João Cigarrito andava deveras ocupado ultimamente. Para quem não sabe, se sustentar como músico não é nada fácil, especialmente num bosque de terceiro mundo. A necessidade de ganhar o pão de cada dia obrigava o João a se desdobrar em vários empregos, dando aulas particulares, tocando em barzinhos noite à fora, e até gravando jingles publicitários. João acordava cedo, pegava dois ônibus da árvore onde morava até o centro.

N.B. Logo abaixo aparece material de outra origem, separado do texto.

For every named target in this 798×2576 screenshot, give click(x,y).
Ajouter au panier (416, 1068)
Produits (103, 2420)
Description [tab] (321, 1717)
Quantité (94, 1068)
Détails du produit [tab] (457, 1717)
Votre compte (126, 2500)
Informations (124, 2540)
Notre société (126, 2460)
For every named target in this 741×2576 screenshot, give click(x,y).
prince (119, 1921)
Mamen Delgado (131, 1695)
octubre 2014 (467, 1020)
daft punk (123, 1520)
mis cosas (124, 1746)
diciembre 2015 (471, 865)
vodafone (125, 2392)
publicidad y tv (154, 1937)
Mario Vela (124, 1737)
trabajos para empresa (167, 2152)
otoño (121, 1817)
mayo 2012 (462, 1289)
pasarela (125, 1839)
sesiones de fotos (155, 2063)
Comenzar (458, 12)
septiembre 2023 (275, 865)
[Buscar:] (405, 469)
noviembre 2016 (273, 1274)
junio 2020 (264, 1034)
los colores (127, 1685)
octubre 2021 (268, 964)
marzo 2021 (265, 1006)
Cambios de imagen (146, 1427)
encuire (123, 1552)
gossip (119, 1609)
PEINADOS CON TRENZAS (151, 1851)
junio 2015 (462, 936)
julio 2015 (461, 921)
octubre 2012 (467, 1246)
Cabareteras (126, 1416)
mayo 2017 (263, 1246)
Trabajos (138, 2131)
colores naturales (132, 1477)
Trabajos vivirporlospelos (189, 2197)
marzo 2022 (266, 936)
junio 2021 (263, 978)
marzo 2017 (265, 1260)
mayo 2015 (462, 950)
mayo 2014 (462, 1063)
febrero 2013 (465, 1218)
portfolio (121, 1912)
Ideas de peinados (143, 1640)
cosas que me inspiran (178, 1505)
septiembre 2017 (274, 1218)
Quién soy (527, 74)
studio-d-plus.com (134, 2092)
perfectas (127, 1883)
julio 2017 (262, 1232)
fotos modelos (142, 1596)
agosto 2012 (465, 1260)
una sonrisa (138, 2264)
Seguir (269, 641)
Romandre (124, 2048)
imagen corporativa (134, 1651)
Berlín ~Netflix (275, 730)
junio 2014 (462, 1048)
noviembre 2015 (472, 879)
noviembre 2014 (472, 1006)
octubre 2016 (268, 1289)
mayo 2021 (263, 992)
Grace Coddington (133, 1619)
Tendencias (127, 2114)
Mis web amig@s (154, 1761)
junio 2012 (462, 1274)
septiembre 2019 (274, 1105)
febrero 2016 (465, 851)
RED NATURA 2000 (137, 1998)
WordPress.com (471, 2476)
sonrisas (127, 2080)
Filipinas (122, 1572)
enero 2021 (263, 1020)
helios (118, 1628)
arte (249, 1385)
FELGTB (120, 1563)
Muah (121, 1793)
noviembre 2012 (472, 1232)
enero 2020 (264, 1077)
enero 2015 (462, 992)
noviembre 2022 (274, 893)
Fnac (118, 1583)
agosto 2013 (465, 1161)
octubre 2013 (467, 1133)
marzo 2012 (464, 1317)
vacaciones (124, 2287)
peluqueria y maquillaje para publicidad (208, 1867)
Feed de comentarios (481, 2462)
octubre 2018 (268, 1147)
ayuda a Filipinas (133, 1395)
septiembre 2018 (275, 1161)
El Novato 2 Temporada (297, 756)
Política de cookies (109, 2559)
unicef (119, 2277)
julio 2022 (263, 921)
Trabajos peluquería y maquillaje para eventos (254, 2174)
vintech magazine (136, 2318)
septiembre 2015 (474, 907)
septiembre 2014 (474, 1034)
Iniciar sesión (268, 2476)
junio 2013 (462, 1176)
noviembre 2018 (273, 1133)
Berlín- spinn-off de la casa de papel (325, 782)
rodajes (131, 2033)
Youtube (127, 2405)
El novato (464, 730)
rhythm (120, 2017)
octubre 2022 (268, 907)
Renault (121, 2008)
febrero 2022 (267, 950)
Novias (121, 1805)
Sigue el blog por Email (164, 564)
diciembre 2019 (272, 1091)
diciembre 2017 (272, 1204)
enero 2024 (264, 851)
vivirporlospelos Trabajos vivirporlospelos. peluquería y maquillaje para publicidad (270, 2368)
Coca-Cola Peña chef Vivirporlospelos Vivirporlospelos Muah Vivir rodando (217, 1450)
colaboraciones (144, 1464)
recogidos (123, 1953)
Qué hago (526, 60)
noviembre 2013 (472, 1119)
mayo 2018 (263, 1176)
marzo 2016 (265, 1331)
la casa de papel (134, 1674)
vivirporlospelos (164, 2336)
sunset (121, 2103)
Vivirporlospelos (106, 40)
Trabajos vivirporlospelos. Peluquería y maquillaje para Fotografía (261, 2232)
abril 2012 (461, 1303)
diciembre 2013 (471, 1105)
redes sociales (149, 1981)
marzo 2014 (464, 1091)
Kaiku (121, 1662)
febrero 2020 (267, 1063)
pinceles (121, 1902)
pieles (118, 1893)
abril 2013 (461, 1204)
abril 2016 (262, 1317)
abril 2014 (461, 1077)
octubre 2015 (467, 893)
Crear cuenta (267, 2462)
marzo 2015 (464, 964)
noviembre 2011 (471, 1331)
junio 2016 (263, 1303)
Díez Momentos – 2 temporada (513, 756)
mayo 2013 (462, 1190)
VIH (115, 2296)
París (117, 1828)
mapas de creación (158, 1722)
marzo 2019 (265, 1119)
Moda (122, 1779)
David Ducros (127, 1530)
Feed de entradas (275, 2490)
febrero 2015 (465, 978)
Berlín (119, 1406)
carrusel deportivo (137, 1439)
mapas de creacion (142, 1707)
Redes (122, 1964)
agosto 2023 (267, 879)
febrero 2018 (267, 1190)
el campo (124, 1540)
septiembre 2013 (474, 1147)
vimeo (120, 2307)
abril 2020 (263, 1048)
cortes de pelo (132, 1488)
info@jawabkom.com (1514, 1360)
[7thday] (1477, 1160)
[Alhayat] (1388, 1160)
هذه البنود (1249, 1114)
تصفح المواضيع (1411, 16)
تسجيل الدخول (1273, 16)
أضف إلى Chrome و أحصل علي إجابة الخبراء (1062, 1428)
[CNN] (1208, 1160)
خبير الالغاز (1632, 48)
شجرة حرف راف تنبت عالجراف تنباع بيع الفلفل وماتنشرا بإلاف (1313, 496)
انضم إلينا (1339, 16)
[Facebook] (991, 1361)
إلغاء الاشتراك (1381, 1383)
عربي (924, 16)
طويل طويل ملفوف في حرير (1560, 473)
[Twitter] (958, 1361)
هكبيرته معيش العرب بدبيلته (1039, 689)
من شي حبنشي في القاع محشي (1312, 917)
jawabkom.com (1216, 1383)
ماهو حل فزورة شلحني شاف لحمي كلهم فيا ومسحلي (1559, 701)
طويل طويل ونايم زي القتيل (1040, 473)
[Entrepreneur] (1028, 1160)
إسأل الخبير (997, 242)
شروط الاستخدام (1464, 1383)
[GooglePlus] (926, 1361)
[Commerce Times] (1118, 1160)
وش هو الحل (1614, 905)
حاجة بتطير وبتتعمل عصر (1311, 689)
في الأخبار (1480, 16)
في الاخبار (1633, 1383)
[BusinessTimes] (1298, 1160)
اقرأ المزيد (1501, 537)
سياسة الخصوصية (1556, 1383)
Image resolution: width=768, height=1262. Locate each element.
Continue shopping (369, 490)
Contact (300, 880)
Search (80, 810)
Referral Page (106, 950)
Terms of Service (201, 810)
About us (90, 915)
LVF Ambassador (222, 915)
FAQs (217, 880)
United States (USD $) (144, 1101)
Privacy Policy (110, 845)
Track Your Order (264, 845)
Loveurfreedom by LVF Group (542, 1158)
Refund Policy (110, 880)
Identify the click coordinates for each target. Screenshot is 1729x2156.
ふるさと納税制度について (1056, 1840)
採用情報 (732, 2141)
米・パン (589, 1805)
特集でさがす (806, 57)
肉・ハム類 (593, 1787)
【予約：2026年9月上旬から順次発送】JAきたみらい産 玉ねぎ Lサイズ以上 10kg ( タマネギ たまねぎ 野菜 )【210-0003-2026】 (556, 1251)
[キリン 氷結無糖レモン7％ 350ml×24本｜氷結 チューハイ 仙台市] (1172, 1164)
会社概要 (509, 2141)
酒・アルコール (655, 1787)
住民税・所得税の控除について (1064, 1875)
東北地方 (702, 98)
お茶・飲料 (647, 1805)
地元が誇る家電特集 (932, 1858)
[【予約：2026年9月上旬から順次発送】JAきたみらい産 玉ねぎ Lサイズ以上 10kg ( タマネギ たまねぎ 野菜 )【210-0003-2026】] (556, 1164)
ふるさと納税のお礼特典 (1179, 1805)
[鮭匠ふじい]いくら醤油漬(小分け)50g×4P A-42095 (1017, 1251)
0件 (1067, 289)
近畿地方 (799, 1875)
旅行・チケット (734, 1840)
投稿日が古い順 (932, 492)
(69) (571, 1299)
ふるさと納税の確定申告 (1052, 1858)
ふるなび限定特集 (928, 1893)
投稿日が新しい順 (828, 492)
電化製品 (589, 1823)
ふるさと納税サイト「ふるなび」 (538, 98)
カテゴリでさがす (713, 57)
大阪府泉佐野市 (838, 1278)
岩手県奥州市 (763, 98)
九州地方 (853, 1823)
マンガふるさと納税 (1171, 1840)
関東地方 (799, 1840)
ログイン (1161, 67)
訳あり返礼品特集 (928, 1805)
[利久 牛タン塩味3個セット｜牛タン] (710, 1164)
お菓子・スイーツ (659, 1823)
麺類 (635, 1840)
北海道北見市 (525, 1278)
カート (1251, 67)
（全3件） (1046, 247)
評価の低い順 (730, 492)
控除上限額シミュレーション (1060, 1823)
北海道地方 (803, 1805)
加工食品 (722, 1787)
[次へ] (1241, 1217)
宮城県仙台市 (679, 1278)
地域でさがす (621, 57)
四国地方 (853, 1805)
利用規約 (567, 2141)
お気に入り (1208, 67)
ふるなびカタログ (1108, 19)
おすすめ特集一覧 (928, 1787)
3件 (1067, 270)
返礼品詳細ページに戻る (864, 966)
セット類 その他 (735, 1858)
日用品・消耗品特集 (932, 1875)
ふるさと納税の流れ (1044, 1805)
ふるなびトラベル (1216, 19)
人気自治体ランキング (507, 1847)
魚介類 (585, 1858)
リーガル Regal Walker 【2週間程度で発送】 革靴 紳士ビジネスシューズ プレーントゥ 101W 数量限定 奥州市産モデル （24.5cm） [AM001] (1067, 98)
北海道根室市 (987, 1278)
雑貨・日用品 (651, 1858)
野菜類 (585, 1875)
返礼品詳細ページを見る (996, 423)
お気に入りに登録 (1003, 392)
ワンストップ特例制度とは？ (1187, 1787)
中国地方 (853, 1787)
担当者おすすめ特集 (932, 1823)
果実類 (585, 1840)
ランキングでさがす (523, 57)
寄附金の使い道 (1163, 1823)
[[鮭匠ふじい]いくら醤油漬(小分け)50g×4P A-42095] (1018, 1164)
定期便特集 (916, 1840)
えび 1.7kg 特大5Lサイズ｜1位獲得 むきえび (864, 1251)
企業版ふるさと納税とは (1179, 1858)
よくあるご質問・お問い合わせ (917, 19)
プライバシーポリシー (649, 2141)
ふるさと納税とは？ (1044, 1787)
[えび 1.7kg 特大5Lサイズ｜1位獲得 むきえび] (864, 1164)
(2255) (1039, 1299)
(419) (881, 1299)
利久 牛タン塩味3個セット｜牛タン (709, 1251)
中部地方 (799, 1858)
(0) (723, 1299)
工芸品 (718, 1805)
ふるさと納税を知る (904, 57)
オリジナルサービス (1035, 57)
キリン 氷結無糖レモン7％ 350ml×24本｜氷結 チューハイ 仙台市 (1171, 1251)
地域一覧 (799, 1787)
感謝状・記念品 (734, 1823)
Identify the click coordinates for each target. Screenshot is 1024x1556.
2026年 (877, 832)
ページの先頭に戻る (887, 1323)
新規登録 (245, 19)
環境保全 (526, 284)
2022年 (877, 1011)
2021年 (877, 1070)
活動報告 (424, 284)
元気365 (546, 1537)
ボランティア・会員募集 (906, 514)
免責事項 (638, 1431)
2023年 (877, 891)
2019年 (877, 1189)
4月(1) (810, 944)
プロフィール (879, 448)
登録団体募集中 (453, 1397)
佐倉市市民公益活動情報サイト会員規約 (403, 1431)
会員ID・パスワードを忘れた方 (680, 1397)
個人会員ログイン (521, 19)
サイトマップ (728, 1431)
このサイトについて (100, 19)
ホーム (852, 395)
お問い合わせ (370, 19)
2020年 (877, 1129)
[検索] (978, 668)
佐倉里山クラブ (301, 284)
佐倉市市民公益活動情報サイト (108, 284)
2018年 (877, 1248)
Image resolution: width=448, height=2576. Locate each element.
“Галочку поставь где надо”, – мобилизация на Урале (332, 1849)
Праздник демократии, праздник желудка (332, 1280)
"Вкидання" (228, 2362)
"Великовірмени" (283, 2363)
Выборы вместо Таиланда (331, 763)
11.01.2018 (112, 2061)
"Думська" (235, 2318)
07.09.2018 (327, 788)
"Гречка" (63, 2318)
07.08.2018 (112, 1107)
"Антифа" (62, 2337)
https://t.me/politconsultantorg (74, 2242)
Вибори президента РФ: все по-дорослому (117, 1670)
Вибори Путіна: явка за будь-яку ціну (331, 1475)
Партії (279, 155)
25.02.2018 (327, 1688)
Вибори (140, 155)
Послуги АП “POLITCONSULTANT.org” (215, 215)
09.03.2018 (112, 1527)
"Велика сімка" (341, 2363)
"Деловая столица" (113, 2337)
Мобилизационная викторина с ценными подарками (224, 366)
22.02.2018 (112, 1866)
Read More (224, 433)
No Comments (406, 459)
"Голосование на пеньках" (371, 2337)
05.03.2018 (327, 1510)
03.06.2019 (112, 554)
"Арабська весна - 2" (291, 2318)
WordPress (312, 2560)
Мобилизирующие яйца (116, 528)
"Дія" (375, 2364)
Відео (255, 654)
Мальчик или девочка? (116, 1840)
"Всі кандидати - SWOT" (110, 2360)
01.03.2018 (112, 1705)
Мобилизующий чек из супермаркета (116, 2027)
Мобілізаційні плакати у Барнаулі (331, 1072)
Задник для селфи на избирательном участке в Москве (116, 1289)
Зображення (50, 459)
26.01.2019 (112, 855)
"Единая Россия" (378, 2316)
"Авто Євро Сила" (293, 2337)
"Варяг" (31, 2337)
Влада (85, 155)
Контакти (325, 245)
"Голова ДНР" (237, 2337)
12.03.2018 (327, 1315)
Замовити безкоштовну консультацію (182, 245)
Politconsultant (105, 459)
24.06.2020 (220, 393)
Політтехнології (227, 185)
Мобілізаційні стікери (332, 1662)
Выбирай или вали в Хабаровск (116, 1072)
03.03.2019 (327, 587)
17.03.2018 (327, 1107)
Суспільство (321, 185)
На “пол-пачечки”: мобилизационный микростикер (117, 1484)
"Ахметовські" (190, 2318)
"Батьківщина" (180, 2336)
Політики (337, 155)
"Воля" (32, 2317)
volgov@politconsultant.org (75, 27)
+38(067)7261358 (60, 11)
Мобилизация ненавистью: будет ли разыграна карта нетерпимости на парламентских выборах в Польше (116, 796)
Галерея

Ia levando a vida, que, na opinião dele, era mais fácil com uma boa canção. “É como disse outro: quem tem a viola, pra se acompanhar...” A vida era simples, quiçá sofrida, mas feliz apesar de tudo.
Arthur Formigôncio era muitas coisas: Filho do Seu Formigôncio, bacharel em direito, administrador das empresas do pai. Arthur era uma formiga realmente respeitável. Acordava todo dia às nove da manhã, vestia um belo terno e ia para o trabalho num carro enorme. O trabalho de Arthur era administrar o dinheiro do pai, e, dizem os boatos, gastá-lo. Arthur havia se formado em Direito, pois pretendia seguir os passos do pai. Não passou no exame de ordem, dizem os boatos que por não ter se esforçado durante o curso. Também correm boatos de que o jovem teve problemas com drogas na adolescência, motivo pelo qual foi mandado para uma longa temporada num formigueiro distante, no norte. Seu Formigôncio certa feita chegou a processar um psicólogo que sugeriu que os problemas emocionais de Arthur tivessem alguma relação com o histórico de alcoolismo do pai e com os adultérios da mãe. Mesmo quando adulto, Artur parece não ter se recuperado de uma gripe pega na época da viagem, motivo pelo qual estava sempre com o nariz escorrendo. Um dia, aparentemente entediado com suas longas férias, Arthur deixou seu apartamento para não mais voltar. Dizem os boatos que foi encontrado morto num beco atrás de uma boate bem cara. Estava numa poça de vômito e sangue, com os olhos vidrados.

Moral da história: tolo é aquele que julga as pessoas pelas aparências e pela profissão.